Fusible providentiel
Dans le cadre de ce qu’il conviendrait d’appeler l’affaire du bouclier fiscal, ce lundi le Bureau du Conseil d’Etat rend une décision ubuesque. D’un côté il affirme « qu’il convient de faire toute la lumière sur ces dysfonctionnements » et « qu’une Commission d’enquête parlementaire (CEP) serait la seule à même d’effectuer le travail » et de l’autre, il s’oppose à cette même CEP pour des raisons de coût de l’opération. Incompréhensible.
Ceci peu après l’annonce des manquements de la conseillère d’Etat Valérie Dittli lorsqu’elle avait la charge du Département des finances. Le rapport de la commission de surveillance pointe des lacunes managériales et une défiance envers l’administration, entre autres potentiels conflits d’intérêts et souffrances humaines au sein de son département.
L’heure des comptes sans doute…
Difficile de ne pas revenir sur la sacro-sainte alliance qui avait vu le retour de la droite au gouvernement. Valérie Dittli avait sans aucun doute été un moteur efficace en faisant le buzz d’une droite atypique, ouverte et innovatrice.
Difficile aussi de ne pas penser au département géré pendant 20 ans par le grand argentier Pascal Broulis, l’homme de « L’impôt heureux »… pour certains. Un département repris par la présidente Christelle Luisier qui a clairement annoncé que 2025 avait été l’année la plus difficile de sa vie politique. On peut la comprendre.
On peut aussi comprendre la complexité d’un département mammouth doté de 13 milliards de budget et de milliers d’employés. Il a fait les belles heures du canton et la jalousie des autres devant tant de gestion exemplaire ces dernières décennies.
Aujourd’hui, sans forcer le fusible, doucement mais avec fermeté, l’issue de secours est clairement indiquée.
Les résultats des Très Riches Heures du canton de Vaud ne doivent pas être questionnées. Toutefois, ce mardi, le Procureur général Kaltenrieder annonce s’autosaisir du dossier et enquêter sur l’application du bouclier fiscal… affaire à suivre.

******************************

- _PROBLÈME À RÉSOUDRE_
Recopiez sans rien changer le passage du texte sur le bouclier fiscal, de « Fusible providentiel » à « de son département. ».

- _DONNÉES FOURNIES_

******************************

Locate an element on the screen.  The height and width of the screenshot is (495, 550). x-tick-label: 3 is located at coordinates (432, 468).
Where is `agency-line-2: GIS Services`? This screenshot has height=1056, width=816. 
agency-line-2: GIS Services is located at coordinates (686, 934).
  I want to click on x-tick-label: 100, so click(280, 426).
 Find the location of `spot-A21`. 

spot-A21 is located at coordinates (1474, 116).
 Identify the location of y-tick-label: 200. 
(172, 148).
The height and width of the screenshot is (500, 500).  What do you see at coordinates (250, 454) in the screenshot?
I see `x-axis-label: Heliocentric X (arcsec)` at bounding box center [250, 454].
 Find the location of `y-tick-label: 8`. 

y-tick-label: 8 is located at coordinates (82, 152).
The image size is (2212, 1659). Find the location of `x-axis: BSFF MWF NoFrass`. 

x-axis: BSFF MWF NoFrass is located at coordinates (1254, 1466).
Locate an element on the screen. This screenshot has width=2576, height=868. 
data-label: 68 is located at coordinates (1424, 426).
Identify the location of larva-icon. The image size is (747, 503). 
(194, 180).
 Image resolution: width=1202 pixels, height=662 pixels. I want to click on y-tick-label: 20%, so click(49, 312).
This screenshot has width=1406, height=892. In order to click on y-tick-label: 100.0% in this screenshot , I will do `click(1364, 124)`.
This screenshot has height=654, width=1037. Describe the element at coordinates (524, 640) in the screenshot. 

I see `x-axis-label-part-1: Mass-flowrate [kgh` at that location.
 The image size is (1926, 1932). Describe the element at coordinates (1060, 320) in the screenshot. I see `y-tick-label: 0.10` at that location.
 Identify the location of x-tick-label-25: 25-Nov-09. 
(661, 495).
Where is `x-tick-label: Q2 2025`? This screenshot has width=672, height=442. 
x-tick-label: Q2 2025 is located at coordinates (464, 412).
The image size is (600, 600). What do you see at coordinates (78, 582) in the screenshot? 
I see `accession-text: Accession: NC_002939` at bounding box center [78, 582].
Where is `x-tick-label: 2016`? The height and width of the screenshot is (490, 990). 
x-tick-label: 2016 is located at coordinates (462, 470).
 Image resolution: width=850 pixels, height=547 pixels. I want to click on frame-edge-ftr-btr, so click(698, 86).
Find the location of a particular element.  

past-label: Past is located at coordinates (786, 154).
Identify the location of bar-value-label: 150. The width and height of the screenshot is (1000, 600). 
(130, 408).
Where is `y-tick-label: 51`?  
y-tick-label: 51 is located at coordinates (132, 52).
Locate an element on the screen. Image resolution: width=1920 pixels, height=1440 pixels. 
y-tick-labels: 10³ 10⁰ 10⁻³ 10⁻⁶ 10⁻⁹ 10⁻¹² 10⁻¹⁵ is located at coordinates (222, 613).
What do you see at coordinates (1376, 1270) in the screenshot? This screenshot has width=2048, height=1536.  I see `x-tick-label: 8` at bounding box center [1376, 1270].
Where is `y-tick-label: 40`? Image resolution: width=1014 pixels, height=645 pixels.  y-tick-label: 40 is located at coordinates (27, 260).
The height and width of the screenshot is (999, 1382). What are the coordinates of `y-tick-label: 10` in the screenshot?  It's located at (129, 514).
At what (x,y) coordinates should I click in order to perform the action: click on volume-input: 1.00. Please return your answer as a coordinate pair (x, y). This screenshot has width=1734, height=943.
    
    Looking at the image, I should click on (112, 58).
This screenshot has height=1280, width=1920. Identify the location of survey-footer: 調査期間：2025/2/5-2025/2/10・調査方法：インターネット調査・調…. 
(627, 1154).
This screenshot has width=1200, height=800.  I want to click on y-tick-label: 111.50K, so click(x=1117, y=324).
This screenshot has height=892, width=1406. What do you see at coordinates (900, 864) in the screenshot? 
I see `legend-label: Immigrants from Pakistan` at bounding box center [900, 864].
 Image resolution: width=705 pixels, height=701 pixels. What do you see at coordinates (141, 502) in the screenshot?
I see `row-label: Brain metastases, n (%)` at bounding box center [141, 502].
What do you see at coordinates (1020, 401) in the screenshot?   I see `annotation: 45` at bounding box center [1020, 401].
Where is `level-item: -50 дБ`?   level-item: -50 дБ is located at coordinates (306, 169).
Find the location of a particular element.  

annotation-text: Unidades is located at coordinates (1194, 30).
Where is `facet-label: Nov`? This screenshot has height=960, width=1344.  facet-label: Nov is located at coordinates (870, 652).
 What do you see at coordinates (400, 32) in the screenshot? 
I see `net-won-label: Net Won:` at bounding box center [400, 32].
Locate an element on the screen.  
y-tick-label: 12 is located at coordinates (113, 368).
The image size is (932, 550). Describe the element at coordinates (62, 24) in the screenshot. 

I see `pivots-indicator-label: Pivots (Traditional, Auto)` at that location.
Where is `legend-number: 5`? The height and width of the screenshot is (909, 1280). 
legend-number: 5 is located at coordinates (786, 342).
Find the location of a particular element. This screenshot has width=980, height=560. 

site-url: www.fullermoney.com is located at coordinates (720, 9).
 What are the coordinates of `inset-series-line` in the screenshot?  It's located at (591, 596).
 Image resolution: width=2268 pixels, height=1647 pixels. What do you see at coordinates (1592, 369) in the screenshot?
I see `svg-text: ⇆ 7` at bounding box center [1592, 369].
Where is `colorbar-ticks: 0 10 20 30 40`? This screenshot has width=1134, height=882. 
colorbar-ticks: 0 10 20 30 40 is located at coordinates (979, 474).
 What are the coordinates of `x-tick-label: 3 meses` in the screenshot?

******************************

- _SOLUTION PROPOSÉE_
Fusible providentiel
Dans le cadre de ce qu’il conviendrait d’appeler l’affaire du bouclier fiscal, ce lundi le Bureau du Conseil d’Etat rend une décision ubuesque. D’un côté il affirme « qu’il convient de faire toute la lumière sur ces dysfonctionnements » et « qu’une Commission d’enquête parlementaire (CEP) serait la seule à même d’effectuer le travail » et de l’autre, il s’oppose à cette même CEP pour des raisons de coût de l’opération. Incompréhensible.
Ceci peu après l’annonce des manquements de la conseillère d’Etat Valérie Dittli lorsqu’elle avait la charge du Département des finances. Le rapport de la commission de surveillance pointe des lacunes managériales et une défiance envers l’administration, entre autres potentiels conflits d’intérêts et souffrances humaines au sein de son département.